# Pre-Process
This notebook creats a csv file we use for our task

In [1]:
import os
import pandas as pd
import numpy as np
from IPython.display import HTML

In [2]:
def load_data(path, file_list, dataset, encoding='utf8'):
    """Read set of files from given directory and save returned lines to list.
    
    Parameters
    ----------
    path : str
        Absolute or relative path to given file (or set of files).
    file_list: list
        List of files names to read.
    dataset: list
        List that stores read lines.
    encoding: str, optional (default='utf8')
        File encoding.
        
    """
    for file in file_list:
        with open(os.path.join(path, file), 'r', encoding=encoding) as text:
            dataset.append(text.read())

According to the dataset structure, we are going to save read lines in two lists (*train_pos, train_neg*), these correspond to the source directory and set type.

In [3]:
# Path to dataset location
path = 'projectData/'

# Create lists that will contain read lines
train_pos, train_neg= [], []

# Create a dictionary of paths and lists that store lines (key: value = path: list)
sets_dict = {'train/pos/': train_pos, 'train/neg/': train_neg}

# Load the data
for dataset in sets_dict:
        file_list = [f for f in os.listdir(os.path.join(path, dataset)) if f.endswith('.txt')]
        load_data(os.path.join(path, dataset), file_list, sets_dict[dataset])

After reading the data we are going to convert populated lists to the pandas dataframe format, assign a label to each of our frames (1 corresponds to positive class, 0 corresponds to negative class), and concatenate vertically (axis=0) all frames into one dataset.

In [4]:
# Concatenate training and testing examples into one dataset
dataset = pd.concat([pd.DataFrame({'review': train_pos, 'label':1}),
                     pd.DataFrame({'review': train_neg, 'label':0}),],
                     axis=0, ignore_index=True)

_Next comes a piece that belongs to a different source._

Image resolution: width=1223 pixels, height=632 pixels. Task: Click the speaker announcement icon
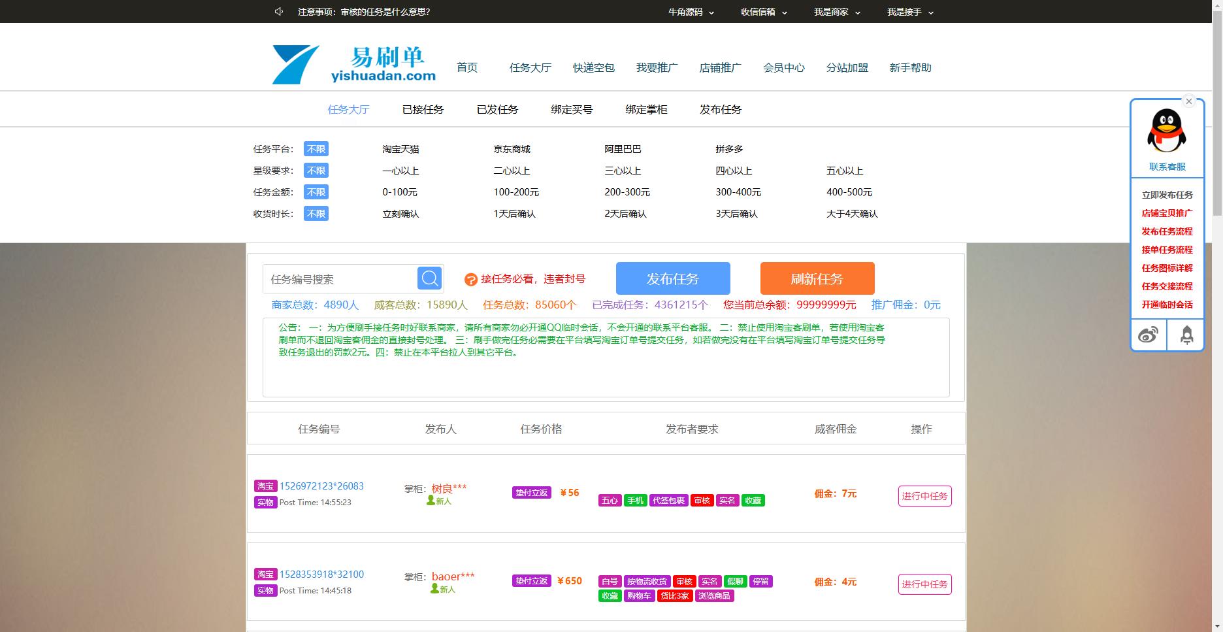279,12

Now we are able to see for the first time how our dataset looks like.

Let's inspect the first and last 5 rows from the dataset.

In [5]:
# Inspect the first 5 rows from dataset
dataset.head()

Unnamed: 0,review,label
0,Bromwell High is a cartoon comedy. It ran at t...,1
1,Homelessness (or Houselessness as George Carli...,1
2,Brilliant over-acting by Lesley Ann Warren. Be...,1
3,This is easily the most underrated film inn th...,1
4,This is not the typical Mel Brooks film. It wa...,1


In [9]:
dataset.shape

(37500, 2)

In [10]:
# Count the number of examples in each class
dataset.label.value_counts()

1    18750
0    18750
Name: label, dtype: int64

The formula below can ensure us that the dataset does't contain any missing values.

In [11]:
# Check out if there are some missing vales
dataset.isna().sum()

review    0
label     0
dtype: int64

Next thing to check is whether our dataset contains some duplicate rows.

In [12]:
# Get indices of duplicate data (excluding first occurrence)
duplicate_indices = dataset.loc[dataset.duplicated(keep='first')].index

# Count and print the number of duplicates
print('Number of duplicates in the dataset: {}'.format(dataset.loc[duplicate_indices, 'review'].count()))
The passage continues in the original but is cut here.